--- PAGE TEXT ---
Content starts

Poor Road Conditions Contribute to Auto Accidents

poor road, auto accidentA comprehensive study found that poor road design was a factor in 22,000 motor vehicle accident fatalities from 2006 to 2009. Road design denotes the curvature of the street, the placement of polls, the road paint, bumpers, guards, and other features of a road. Poor road design is often overlooked as a contributing factor to car collisions. Correcting design issues is also one of the easiest ways to reduce car crash fatalities.

The Study: Overview and By the Numbers

The study was commissioned by the Transportation Construction Coalition which represents a collection of trade groups and unions who are involved in road construction. The study was conducted by the Pacific Institute for Research and Evaluation (“PIRE”). It covered an 18-month period utilizing data from the U.S. Consumer Safety Commission and the Department of Transportation and cross-referenced the data with insurance records and medical bills to piece together the costs associated with collisions and the factors that contribute to them. It evaluated the factors that contributed to car accidents (e.g. speeding, drinking, failure to use seatbelts, failure to signal, poor maintenance, and other common factors) and controlled for the road conditions present at the time of the accident.

According to the study, poor road design and conditions were a contributing factor in more than half of all fatal motor vehicle collisions in the United States. Poor road conditions contribute to fatality crashes that result in about $217.5 billion a year in costs. Comparatively, alcohol as a contributing factor in collisions cost a collective $130 billion a year, speeding was responsible for $97 billion, and failure to wear a seatbelt cost $60 billion a year.

Content ends

--- USING THE INFORMATION ---
**a)** In the article on poor road conditions, which organization conducted the study?
**b)** Print everything in the article on poor road conditions from "Poor Road Conditions Contribute to Auto" down to "car crash fatalities.".
**c)** Write what comes next in the article on poor road conditions, starting after its final sentence.
The lines that come next have no connection to the article on poor road conditions.

--- INFORMATION ---
Content starts

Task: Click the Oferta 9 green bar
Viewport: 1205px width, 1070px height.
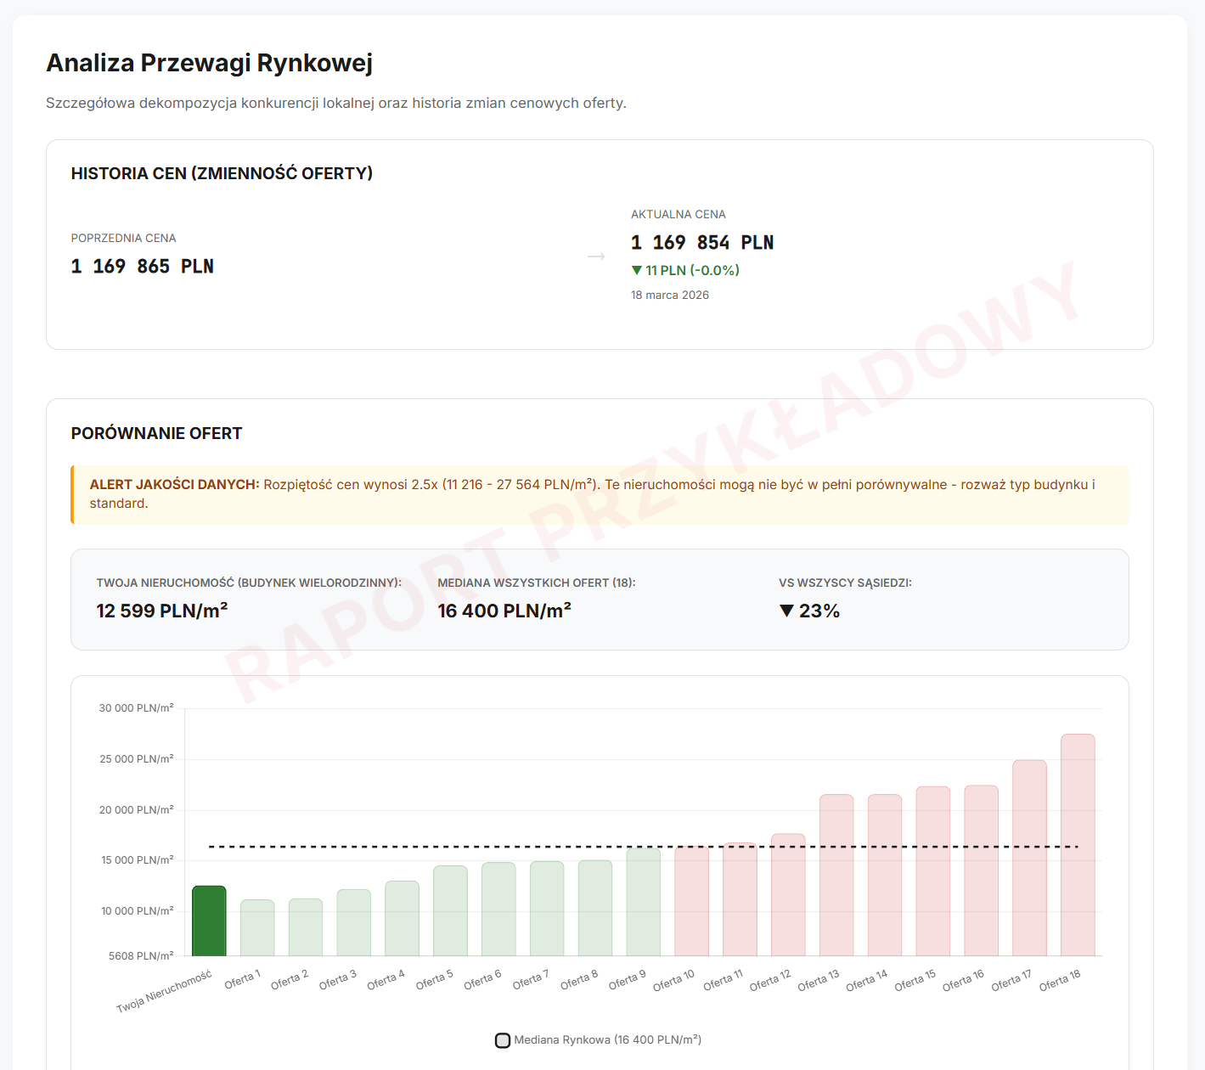Action: coord(644,902)
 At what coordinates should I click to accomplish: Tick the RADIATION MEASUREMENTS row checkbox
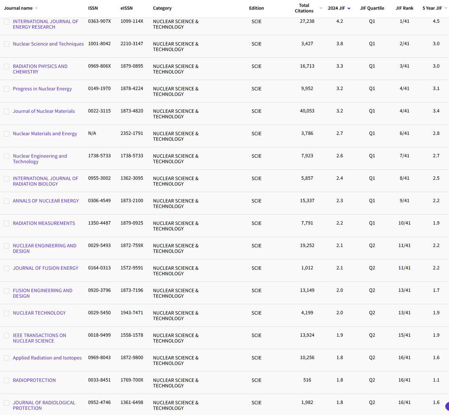point(7,224)
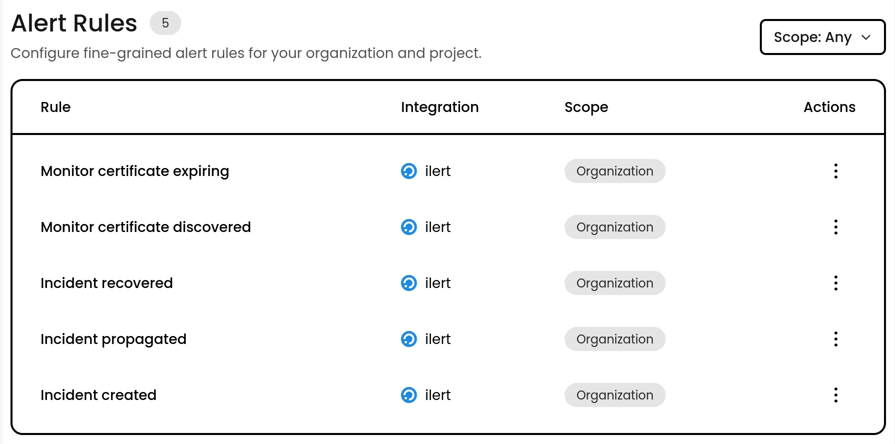Click ilert icon in Incident recovered row

(409, 283)
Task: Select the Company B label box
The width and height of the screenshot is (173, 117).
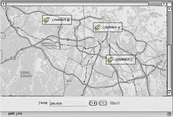Action: (x=57, y=20)
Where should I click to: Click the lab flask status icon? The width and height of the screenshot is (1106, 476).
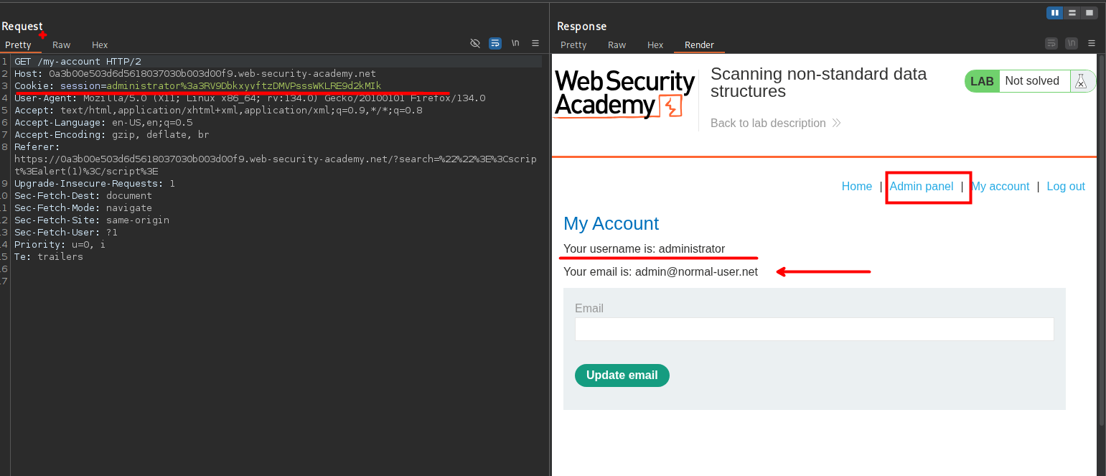coord(1080,81)
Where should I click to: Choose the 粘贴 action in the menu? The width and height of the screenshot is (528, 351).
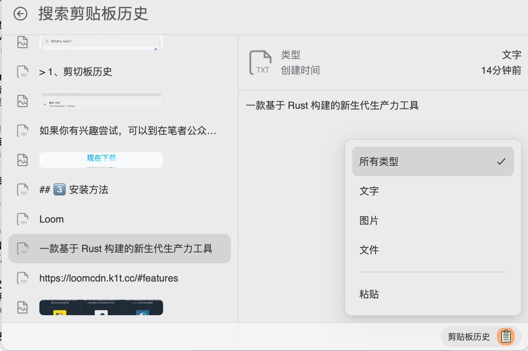point(433,294)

Content ends

--- EXERCISE RESPONSES ---
**a)** The Pacific Institute for Research and Evaluation (PIRE) conducted the study.

**b)**
Poor Road Conditions Contribute to Auto Accidents

poor road, auto accidentA comprehensive study found that poor road design was a factor in 22,000 motor vehicle accident fatalities from 2006 to 2009. Road design denotes the curvature of the street, the placement of polls, the road paint, bumpers, guards, and other features of a road. Poor road design is often overlooked as a contributing factor to car collisions. Correcting design issues is also one of the easiest ways to reduce car crash fatalities.

**c)**
Poor Road Conditions: Type and Location

Highways represented the height of modern road design. However, the majority of America’s back roads were designed and constructed when horses and buggies were the dominant forms of travel. These under-developed roads are responsible for a substantial number of fatalities in part due to their poor design and also because they are relatively remote and thus far from medical aid.

A hallmark of an older road is that it twists and turns with the contours of the load whereas modern roads are constructed through hills to keep them straight. Additionally, these older roads are harder to maintain, more expensive, and more remote which combines into a deadly combination of insufficient funding and decades of deferred maintenance. Similarly, many of these roads lack sidewalks, guardrails, and other characteristics of modern roads which increase the likelihood of collisions with other vehicles and pedestrians.

While highways may seem like the dominant form of travel, the study’s authors point out that the highway system accounts for just 45,000 miles of road out of the country’s 3.9 million road miles. The researchers emphasized that back roads, rural roadways, and older streets represent a disproportionate amount of the United States’ millions of miles of road which contributes to the substantial number of fatal collisions.

Another common problem is bridges. Older bridges were narrow and designed for infrequent use. With limited clearance, these bridges are insufficient for modern cars, making them dangerous to operate on and increasing the likelihood of a fatal accident.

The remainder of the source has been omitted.